# The gospel and Jelly Babies



## jambo

One of the young lads in the youth fellowship drew my attention at the weekend to the fascinating story of Bassetts Jelly Babies. Jelly Babies were originally known as Peace Babies coming out after the end of WW1. The company stopped making them then after WW2 a Christian started to make them again this time calling them Jelly Babies. He designed in them a means of illustrating the gospel. 

To get the story you have to lick off the floury stuff that they are sprinkled with. Once you do that you can see that the black jelly baby has a heart on it. This was used to illustrate sin and the darkness of the human heart. The green jelly baby is crying which the maker used to illustrate human misery. The red jelly baby has a big B on its chest which represents a blood sacrifice. The pink jelly baby is an actual baby which pointed to the need of being born again. The yellow jelly baby has a necklace around it which was to illustrate the riches and treasures of the Christian life whilst the orange baby is carrying a bag which illustrated the need of being prepared for the Christian walk.

I quite like Jelly Babies and don't know how many packets I would have gone through. I have never once thought of licking off the floury stuff to see the detail of each baby (I thought they were all the same) nor did it ever occur to me the significance the maker had attached to each one.

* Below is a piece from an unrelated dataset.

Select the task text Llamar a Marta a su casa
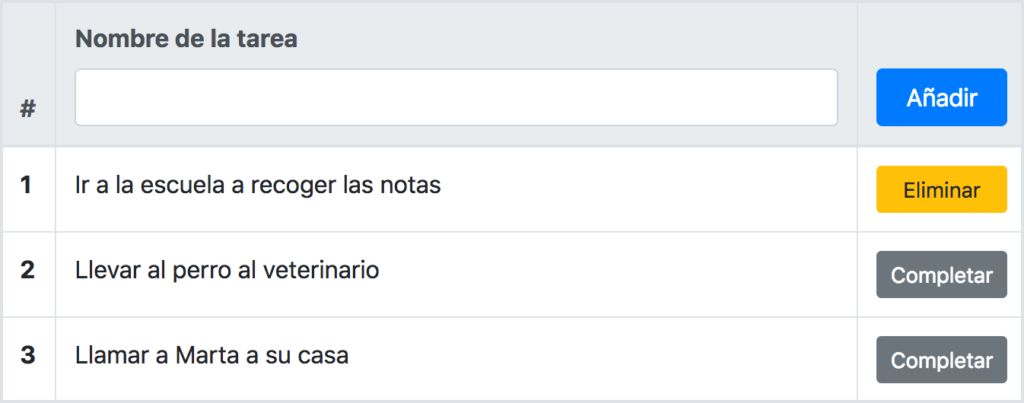The width and height of the screenshot is (1024, 403). 212,356
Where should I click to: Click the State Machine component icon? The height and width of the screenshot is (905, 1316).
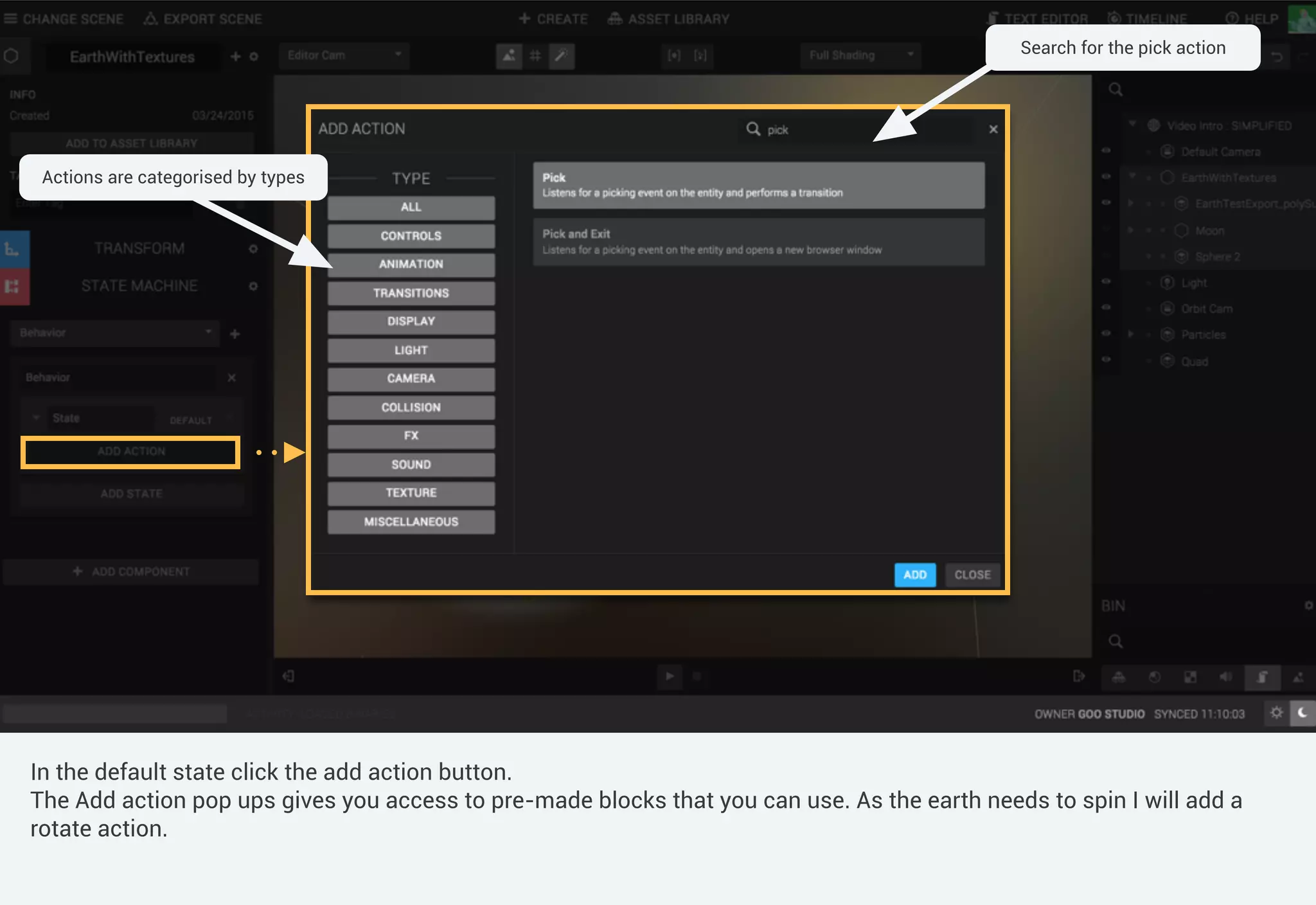[x=14, y=286]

I don't know if you can get Bassetts products in America or not but you would find them in any shop that sells sweets over here.


----------



## PhilA

Hi Stuart

Do you have anything to corroborate? Wiki suggests (not that Wiki has to be correct!) that prior to 1989 all Jelly Babies were a uniform shape and that individual name and shape was introduced at that time. I was partial to them in my youth and don’t remember them being different other than colour and taste.


----------